As strange as it may sound, “barn foxes” might be the solution of the future to rodent control in sustainable agriculture.
It’s no secret that outdoor-roaming cats wreak havoc on native wildlife in the United States. In fact, multiple studies have demonstrated that outdoor cats present the single greatest threat to wildlife in North America, even compared to traffic, habitat loss, and climate change.
Outdoor life isn’t great for the kitties, either. Indoor-only cats can be expected to live to an average age of 17 years– sometimes even into their twenties– while their free-roaming counterparts usually succumb to disease, fights, predators, traffic, or human cruelty before their fifth birthdays.
When veterinarians and wildlife biologists encourage indoor-only homes for cats, the most frequent objections come from people who own small-scale farms. How can a farmer manage rodents in their barns without the help of barn cats? After all, humans have been using cats for rodent control since the earliest days of domestication.
European settlers brought the tradition of “barn cats” from Europe, where European wildcats– which are the same species as domestic cats and closely related to them– exist naturally and have co-evolved with their prey so they cause little damage to the environment. But this age-old tradition doesn’t work out so well in the United States, where house cats and their relatives only recently moved.
Despite the reputation they carried with them through settlers, house cats and “barn cats” in the United States are actually very bad at rodent control. The largest study of its kind found that outdoor cats actually tend to ignore rats, killing only three of them and often walking right past them to target smaller prey, like voles, lizards, and songbirds, decimating the populations of these native, more vulnerable animals.
Enter the barn fox.
Red and grey foxes eat slightly larger prey than cats, making them prime candidates for wiping out an infestation of rats in a barn. Foxes in general eat relatively few small birds and lizards because their chase-and-pounce hunting technique doesn’t work well on most of them, and many are too small to be worth the energy a fox might put into hunting them. And, when a fox is native to the area where it hunts, it’s extremely unlikely to have a serious adverse effect on native wildlife because its prey has co-evolved with it and the two animals have coexisted sustainably for millennia.
Some farmers are hesitant about allowing foxes on their land due to their reputation as livestock killers, but much of that reputation is undeserved. Red and grey foxes in the United States are much smaller than many people imagine and account for less than .02% of sheep and lamb losses, and effectively no cattle losses, in the United States, according to the USDA. While foxes do pose a threat to chickens, so do the “barn cats” and free-roaming dogs they might replace, which is why it’s critically important to keep poultry animals adequately contained with non lethal repellent measures.

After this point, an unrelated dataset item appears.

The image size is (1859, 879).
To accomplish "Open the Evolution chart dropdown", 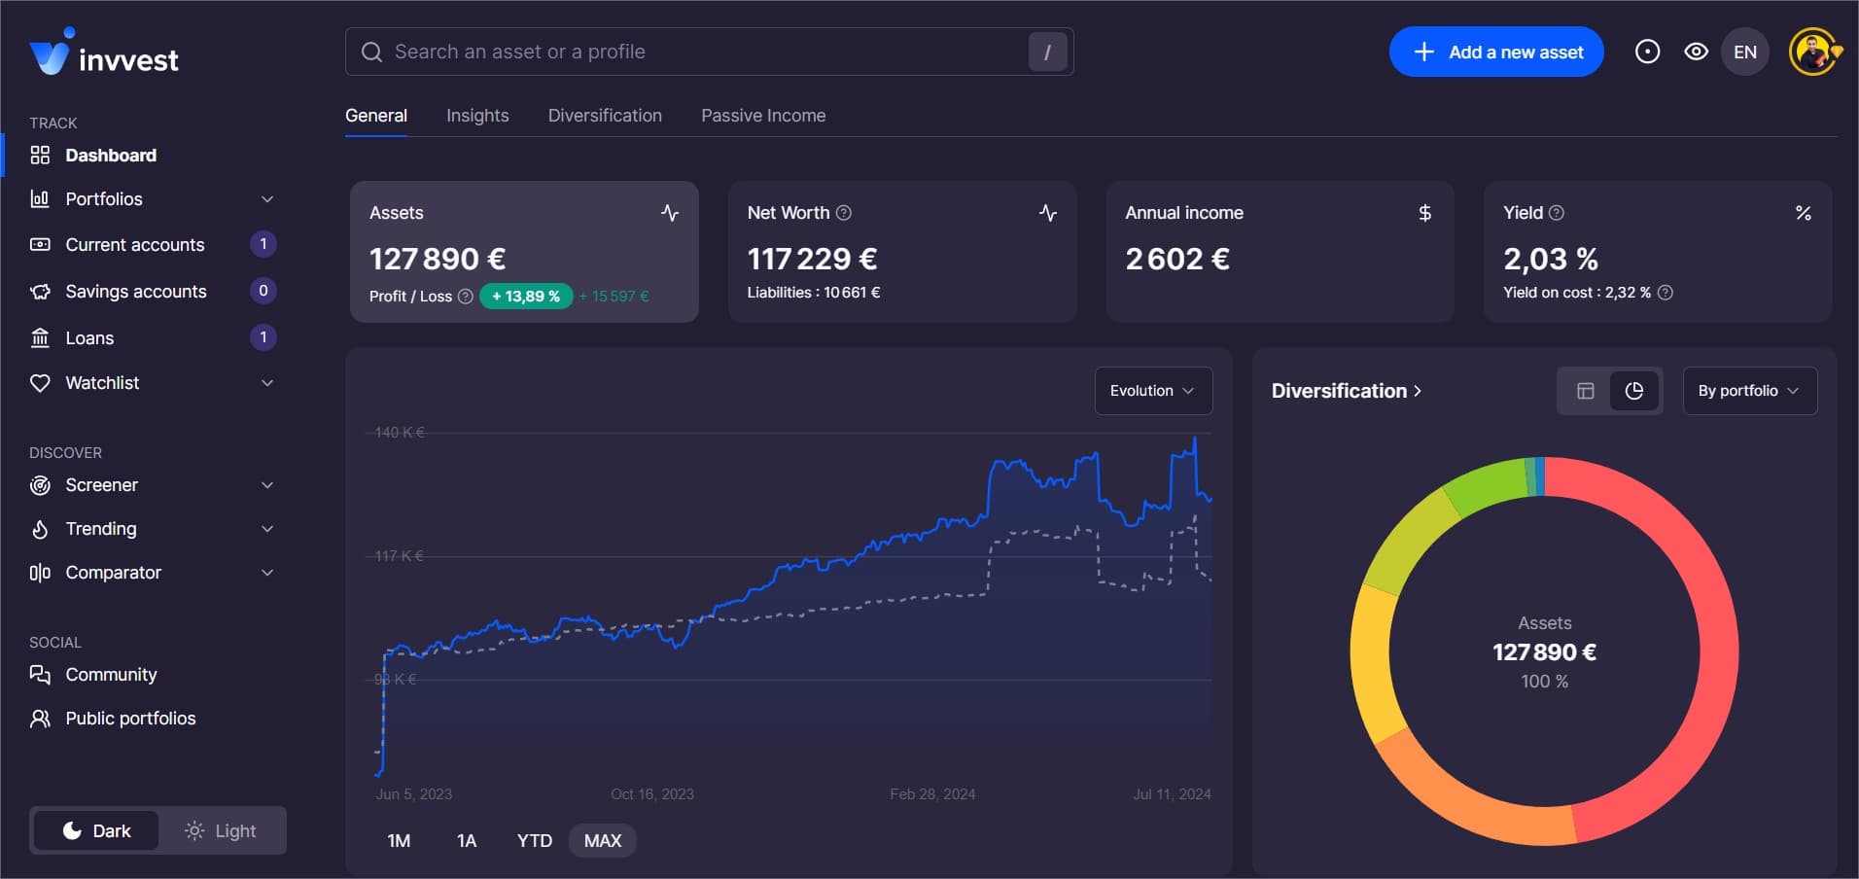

You can’t exactly pick up a wild fox on Craigslist to move it into your barn, but you can offer your farmland as a release site for wild foxes that need a new home, and can prohibit hunting of foxes on your land, to encourage these helpful critters to move in and help control pests.

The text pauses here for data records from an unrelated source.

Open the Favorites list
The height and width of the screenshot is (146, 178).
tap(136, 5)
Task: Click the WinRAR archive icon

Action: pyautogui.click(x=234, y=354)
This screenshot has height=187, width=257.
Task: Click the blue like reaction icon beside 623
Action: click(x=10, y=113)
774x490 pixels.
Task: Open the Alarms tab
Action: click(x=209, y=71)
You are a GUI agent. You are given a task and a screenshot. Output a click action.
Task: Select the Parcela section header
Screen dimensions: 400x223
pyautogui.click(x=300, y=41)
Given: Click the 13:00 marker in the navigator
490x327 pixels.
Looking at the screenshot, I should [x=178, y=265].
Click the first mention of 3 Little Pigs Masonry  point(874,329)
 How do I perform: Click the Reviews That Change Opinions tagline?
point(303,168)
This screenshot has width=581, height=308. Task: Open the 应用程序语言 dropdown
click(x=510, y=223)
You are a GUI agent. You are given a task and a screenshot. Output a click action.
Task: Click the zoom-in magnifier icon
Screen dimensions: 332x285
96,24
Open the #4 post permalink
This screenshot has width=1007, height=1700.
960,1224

Does this mean that barn cats need to be killed? Of course not! Barn cat programs are an excellent way to rehome feral cats that can’t be rehabilitated to indoor life as pets. These rehoming programs are an excellent alternative to simply allowing barn cats to breed unchecked, or to euthanizing feral cats.
But, as animal lovers nationwide start to work to reduce the number of homeless and outdoor cats, we need to start rethinking the tradition of the “barn cat,” and giving native wildlife the chance to control rodents within their own natural territories.